The tax year end is fast approaching. Carl Seymour, Senior Manager, KPMG Business Advisory, looks at some of the important aspects companies need to consider before the end of this tax year.
With 31 March representing the tax year end for the majority of taxpayers it is time once again to consider end of year matters and to tidy up your accounts in anticipation of the financial year end.
March 31 is in some cases a crucial date for getting certain things done and the date is quickly approaching.
Imputation credit account and dividends:
Companies have until 31 March 2010 to distribute imputation credits that arose based on the old company tax rate of 33 per cent.

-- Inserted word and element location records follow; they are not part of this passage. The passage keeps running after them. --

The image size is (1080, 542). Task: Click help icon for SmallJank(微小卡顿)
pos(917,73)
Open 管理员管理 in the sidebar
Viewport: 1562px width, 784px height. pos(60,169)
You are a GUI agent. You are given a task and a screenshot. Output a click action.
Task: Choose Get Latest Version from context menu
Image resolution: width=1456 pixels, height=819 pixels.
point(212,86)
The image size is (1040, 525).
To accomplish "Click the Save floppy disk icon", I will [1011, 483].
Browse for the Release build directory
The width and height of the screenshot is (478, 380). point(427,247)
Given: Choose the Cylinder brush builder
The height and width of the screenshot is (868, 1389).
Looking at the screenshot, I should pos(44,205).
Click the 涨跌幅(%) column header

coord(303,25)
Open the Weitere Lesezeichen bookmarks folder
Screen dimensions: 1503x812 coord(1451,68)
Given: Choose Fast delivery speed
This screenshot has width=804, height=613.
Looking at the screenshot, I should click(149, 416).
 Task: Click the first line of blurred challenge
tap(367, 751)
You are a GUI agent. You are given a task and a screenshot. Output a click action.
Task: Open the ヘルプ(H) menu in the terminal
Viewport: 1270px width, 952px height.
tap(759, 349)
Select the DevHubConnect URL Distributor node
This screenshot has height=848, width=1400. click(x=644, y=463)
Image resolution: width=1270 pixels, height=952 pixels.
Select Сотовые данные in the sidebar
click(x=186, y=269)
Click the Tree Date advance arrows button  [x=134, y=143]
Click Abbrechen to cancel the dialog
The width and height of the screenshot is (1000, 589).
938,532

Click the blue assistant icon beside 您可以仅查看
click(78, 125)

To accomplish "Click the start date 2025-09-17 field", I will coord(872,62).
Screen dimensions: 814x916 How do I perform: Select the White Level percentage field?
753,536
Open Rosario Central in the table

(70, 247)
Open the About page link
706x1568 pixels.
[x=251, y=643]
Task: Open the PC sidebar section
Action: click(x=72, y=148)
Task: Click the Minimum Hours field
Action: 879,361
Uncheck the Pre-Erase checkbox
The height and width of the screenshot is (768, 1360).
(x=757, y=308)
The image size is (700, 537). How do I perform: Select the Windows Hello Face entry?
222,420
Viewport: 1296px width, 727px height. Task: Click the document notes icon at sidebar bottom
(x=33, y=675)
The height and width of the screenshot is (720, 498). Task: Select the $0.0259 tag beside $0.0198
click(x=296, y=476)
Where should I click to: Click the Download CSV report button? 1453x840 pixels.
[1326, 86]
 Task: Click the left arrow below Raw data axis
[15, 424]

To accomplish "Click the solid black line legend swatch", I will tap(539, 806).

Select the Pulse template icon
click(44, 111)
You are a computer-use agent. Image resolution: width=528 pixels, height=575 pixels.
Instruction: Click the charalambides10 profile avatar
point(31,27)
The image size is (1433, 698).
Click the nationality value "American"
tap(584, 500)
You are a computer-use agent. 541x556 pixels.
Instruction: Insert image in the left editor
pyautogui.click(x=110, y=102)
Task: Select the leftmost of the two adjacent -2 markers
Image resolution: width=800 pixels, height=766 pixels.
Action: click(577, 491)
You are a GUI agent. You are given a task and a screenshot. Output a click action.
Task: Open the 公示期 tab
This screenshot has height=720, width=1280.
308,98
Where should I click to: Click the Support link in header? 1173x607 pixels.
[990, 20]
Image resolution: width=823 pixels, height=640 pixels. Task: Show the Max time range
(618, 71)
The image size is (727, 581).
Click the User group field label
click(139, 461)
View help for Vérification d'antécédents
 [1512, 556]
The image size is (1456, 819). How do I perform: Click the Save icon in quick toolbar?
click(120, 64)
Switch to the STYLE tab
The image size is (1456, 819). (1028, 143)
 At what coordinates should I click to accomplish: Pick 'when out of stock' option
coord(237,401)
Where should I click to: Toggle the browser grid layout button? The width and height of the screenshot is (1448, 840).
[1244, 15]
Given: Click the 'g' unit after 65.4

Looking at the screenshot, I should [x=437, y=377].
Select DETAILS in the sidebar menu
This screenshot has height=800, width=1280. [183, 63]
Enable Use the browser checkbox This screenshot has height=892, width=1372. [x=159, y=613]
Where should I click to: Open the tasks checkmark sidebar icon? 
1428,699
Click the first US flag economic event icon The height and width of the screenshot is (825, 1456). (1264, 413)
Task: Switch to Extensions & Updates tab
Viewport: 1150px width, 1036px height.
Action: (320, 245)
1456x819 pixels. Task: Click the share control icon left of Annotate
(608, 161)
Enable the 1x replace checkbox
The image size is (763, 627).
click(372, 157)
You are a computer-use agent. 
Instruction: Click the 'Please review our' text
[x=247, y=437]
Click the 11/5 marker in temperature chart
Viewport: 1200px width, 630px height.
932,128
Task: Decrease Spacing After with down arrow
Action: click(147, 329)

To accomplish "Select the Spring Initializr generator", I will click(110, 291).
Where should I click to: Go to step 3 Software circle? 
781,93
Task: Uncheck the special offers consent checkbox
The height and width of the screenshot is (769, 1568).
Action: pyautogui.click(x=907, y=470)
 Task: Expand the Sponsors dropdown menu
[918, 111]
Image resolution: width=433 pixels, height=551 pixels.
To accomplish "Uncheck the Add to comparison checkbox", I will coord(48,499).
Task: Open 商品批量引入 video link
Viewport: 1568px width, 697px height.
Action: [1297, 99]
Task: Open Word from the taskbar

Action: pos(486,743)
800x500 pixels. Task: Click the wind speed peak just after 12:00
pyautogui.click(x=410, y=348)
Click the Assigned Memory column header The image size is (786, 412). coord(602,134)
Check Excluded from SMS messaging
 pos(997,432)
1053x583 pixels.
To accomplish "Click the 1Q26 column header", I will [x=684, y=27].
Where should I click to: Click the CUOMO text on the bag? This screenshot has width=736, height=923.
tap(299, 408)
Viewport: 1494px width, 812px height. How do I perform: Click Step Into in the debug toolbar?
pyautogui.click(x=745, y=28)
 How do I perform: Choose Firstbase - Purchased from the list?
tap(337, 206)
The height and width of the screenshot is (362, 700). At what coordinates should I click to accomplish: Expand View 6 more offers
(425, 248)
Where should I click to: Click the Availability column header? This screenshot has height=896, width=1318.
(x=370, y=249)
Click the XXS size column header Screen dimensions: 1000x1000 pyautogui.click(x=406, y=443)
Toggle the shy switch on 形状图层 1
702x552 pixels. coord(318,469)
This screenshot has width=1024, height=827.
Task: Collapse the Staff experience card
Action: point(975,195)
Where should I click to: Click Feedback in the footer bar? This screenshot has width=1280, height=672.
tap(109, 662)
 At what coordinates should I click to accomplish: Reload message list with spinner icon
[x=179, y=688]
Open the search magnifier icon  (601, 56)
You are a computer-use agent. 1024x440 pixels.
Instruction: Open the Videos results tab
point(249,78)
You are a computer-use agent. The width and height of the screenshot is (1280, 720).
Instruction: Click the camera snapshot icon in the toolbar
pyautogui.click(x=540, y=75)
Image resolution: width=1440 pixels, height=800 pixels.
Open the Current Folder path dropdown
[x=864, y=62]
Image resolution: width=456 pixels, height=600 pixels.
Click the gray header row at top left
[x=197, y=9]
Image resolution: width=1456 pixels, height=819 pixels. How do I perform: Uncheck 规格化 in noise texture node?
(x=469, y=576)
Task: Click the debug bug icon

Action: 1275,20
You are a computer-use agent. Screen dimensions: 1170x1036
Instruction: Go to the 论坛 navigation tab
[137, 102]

From 1 April 2010 imputation credits to be distributed are limited to the equivalent of 30 per cent, in line with the current company tax rate. Any imputation credits at 33 per cent not distributed prior to 31 March 2010 will result in forfeit of credits of 3 per cent.
Irrespective of your balance date, you also need to ensure that your ICA balance is not in debit at 31 March. If an ICA has a debit balance at 31 March, further income tax, equal to the debit balance, must be paid together with a 10 per cent penalty. A voluntary payment prior to 31 March sufficient to clear the negative balance can avoid the penalty tax.
Loss offsets and subvention payments:
Payments in respect of loss offset and subvention payments recorded in group companies 2009 income tax returns must be made by 31 March 2010. In order for a subvention payment to be effective for tax purposes, the physical payment must be made by 31 March of the following year.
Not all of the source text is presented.